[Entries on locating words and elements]
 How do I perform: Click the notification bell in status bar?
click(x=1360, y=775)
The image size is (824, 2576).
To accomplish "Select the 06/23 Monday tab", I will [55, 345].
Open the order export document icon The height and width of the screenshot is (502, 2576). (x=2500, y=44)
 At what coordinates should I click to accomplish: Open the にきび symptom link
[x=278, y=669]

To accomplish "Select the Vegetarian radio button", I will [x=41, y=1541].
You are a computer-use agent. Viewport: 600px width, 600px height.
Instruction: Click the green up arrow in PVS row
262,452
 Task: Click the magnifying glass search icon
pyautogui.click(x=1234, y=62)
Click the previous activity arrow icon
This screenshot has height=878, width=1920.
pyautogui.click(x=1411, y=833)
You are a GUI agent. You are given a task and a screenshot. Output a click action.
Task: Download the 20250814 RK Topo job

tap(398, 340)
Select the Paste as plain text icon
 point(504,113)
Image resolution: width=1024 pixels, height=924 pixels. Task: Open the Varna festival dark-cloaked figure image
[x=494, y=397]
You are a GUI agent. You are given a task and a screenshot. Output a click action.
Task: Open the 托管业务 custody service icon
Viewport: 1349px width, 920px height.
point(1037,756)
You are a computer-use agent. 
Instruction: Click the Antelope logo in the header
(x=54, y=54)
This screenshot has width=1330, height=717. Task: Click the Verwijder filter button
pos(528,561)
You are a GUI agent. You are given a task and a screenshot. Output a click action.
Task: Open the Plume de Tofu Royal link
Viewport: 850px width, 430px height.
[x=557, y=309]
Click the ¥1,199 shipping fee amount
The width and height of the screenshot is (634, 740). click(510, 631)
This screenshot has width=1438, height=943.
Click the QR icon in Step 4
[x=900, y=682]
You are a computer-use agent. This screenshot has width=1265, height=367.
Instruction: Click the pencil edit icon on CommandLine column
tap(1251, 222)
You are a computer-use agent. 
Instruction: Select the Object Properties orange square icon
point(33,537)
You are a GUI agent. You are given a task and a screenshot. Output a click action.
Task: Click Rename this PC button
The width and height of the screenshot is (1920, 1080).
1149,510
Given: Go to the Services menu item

THE REQUEST: Render the entries as a Markdown table with the columns "No." and "Line", starting at the beginning of the entries and ending at the line containing "will [x=41, y=1541].", both included. Give each line its own numbered row and leave out blank lines.

FULL ANSWER:
| No. | Line |
|---|---|
| 1 |  How do I perform: Click the notification bell in status bar? |
| 2 | click(x=1360, y=775) |
| 3 | The image size is (824, 2576). |
| 4 | To accomplish "Select the 06/23 Monday tab", I will [55, 345]. |
| 5 | Open the order export document icon The height and width of the screenshot is (502, 2576). (x=2500, y=44) |
| 6 |  At what coordinates should I click to accomplish: Open the にきび symptom link |
| 7 | [x=278, y=669] |
| 8 | To accomplish "Select the Vegetarian radio button", I will [x=41, y=1541]. |